— ASSIGNMENT —
Once the line containing "Task: Add a new watch with plus icon" is found in the entries below, reproduce it and every line after it, stopping at and including the line containing "This screenshot has width=1334, height=896."; reproduce nothing else, and keep each line exact.

— PROVIDED INFORMATION —
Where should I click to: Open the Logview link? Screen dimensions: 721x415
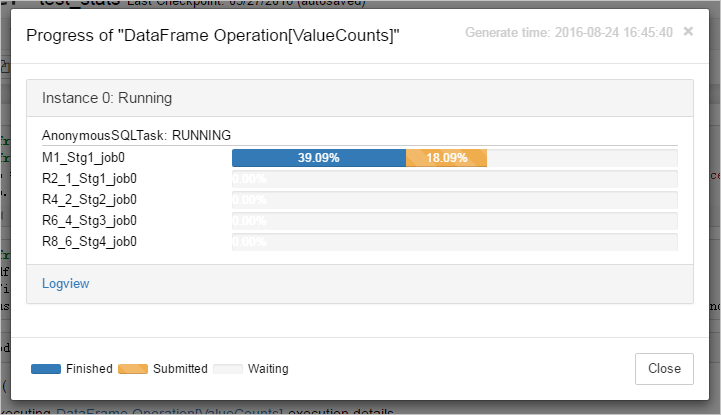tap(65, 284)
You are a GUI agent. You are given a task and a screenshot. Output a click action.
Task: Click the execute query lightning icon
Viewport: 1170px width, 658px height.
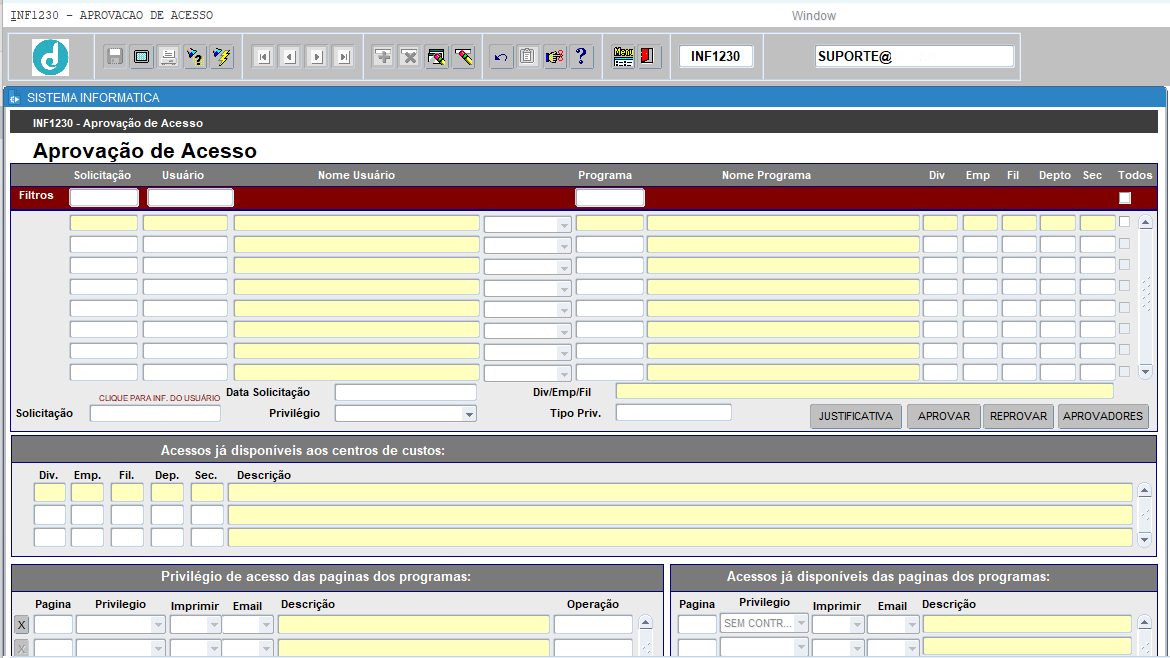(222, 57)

* * *

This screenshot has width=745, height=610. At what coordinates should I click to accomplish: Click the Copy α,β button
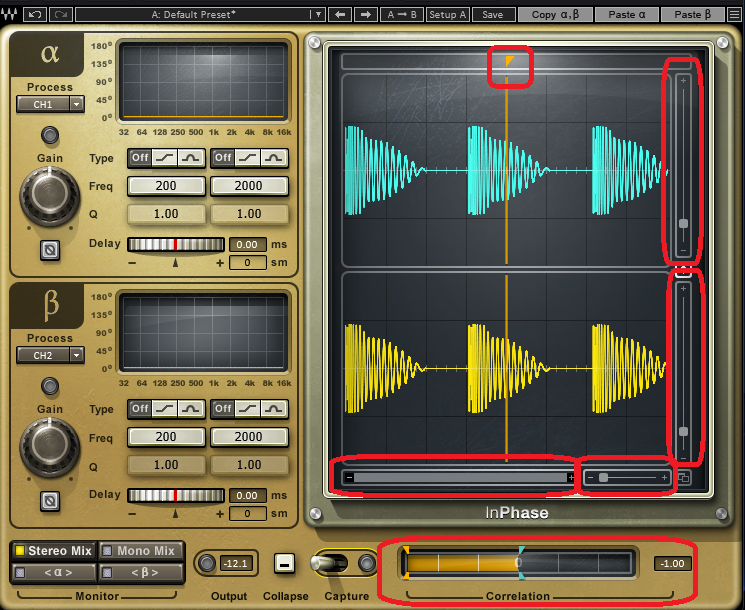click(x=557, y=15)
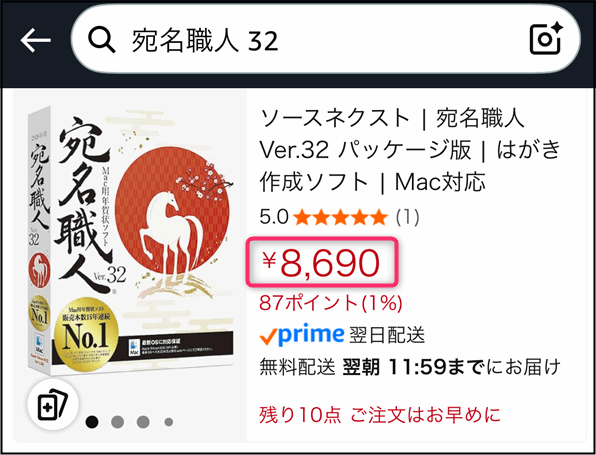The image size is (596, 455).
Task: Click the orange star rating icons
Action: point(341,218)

...

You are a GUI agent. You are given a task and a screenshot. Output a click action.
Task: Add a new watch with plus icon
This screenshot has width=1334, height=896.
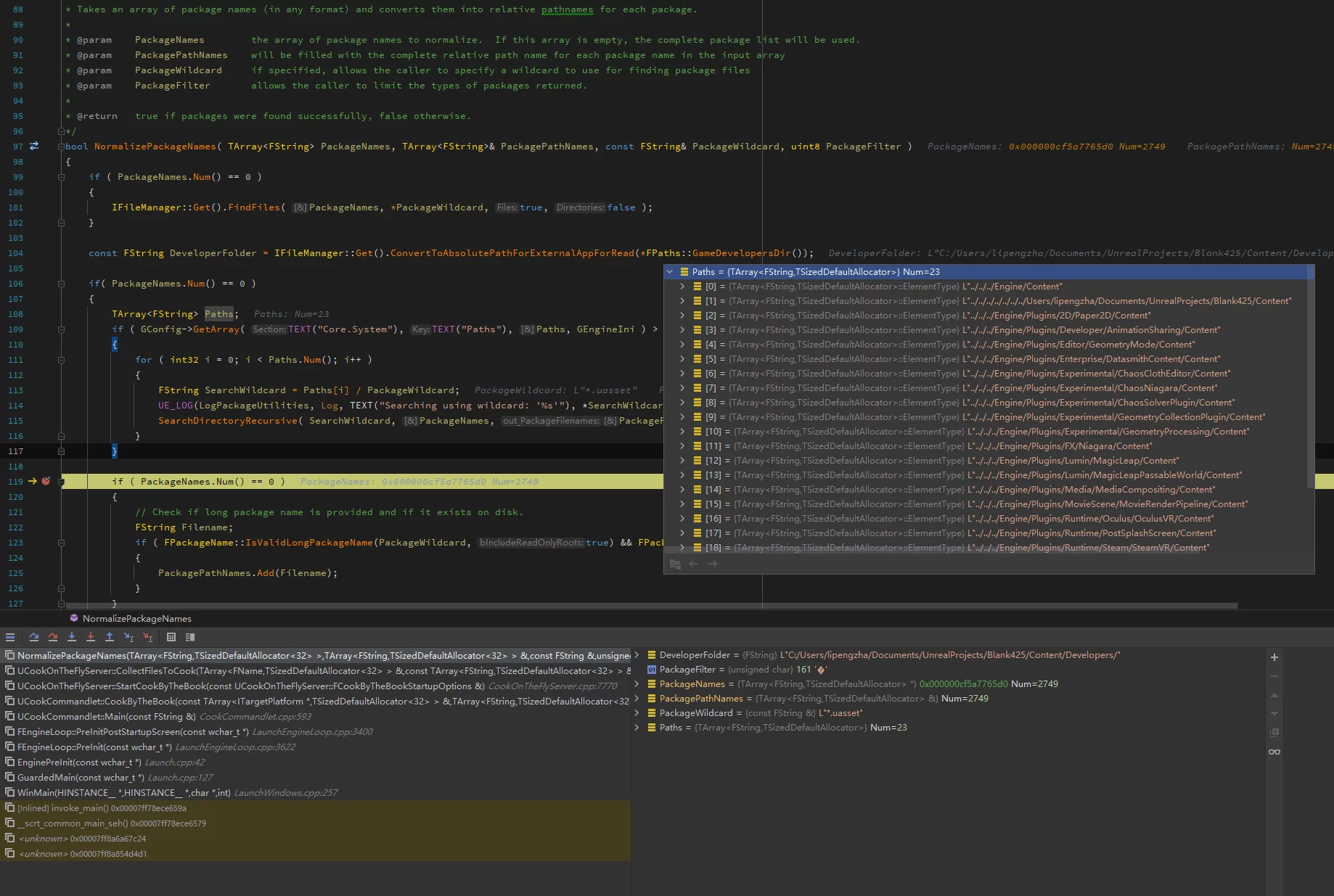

— TASK OUTPUT —
Task: Add a new watch with plus icon
This screenshot has width=1334, height=896.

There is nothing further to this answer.